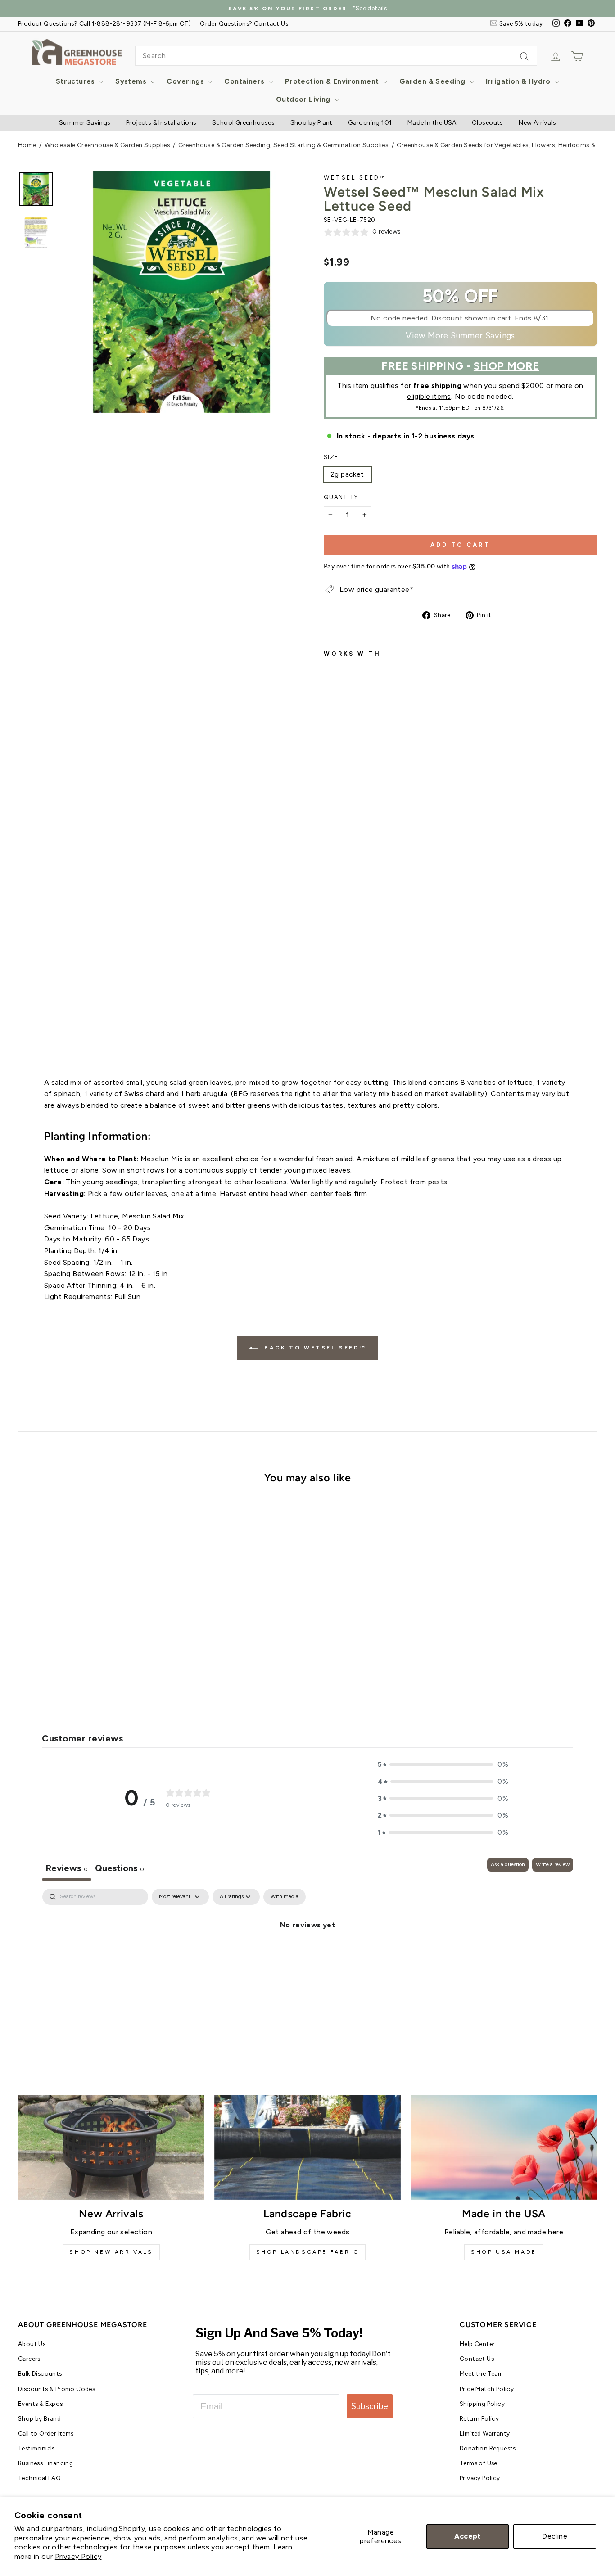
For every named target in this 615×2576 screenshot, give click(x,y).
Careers (29, 2358)
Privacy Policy (78, 2556)
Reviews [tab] (66, 1868)
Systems (131, 81)
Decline (554, 2536)
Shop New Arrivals (111, 2252)
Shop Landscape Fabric (307, 2252)
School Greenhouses (243, 122)
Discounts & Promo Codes (56, 2388)
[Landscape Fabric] (307, 2147)
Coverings (186, 81)
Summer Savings (85, 122)
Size (331, 457)
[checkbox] (284, 1897)
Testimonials (36, 2448)
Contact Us (477, 2358)
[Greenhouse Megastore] (77, 51)
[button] (443, 1764)
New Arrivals (537, 122)
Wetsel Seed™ (355, 177)
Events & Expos (40, 2403)
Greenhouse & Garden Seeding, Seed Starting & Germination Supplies (283, 145)
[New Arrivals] (111, 2147)
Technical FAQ (39, 2477)
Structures (76, 81)
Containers (245, 81)
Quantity (341, 497)
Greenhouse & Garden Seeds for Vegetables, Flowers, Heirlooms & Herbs (506, 145)
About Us (31, 2343)
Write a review (553, 1864)
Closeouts (487, 122)
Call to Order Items (46, 2433)
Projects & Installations (161, 122)
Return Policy (479, 2418)
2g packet (347, 474)
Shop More (506, 365)
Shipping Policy (482, 2403)
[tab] (119, 1869)
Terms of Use (478, 2463)
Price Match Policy (487, 2388)
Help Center (477, 2343)
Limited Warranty (485, 2433)
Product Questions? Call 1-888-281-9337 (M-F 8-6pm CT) (104, 23)
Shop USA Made (504, 2252)
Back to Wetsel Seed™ (314, 1347)
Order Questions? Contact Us (244, 23)
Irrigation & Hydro (519, 81)
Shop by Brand (39, 2418)
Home (27, 145)
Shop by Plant (311, 122)
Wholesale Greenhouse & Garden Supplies (107, 145)
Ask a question (508, 1864)
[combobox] (336, 56)
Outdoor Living (304, 99)
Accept (467, 2536)
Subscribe (369, 2406)
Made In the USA (432, 122)
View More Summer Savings (460, 336)
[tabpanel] (307, 1955)
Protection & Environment (333, 81)
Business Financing (45, 2463)
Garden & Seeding (433, 81)
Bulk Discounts (40, 2373)
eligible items (429, 396)
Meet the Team (481, 2373)
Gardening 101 (370, 122)
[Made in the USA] (504, 2147)
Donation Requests (488, 2448)
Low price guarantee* (376, 589)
════
EXERCISE DETAILS: Among the lines of the material above, find those with the word "Shop". Copy each one.

SOLUTION FOR THIS EXERCISE:
Shop New Arrivals (111, 2252)
Shop Landscape Fabric (307, 2252)
Shop More (506, 365)
Shop USA Made (504, 2252)
Shop by Brand (39, 2418)
Shop by Plant (311, 122)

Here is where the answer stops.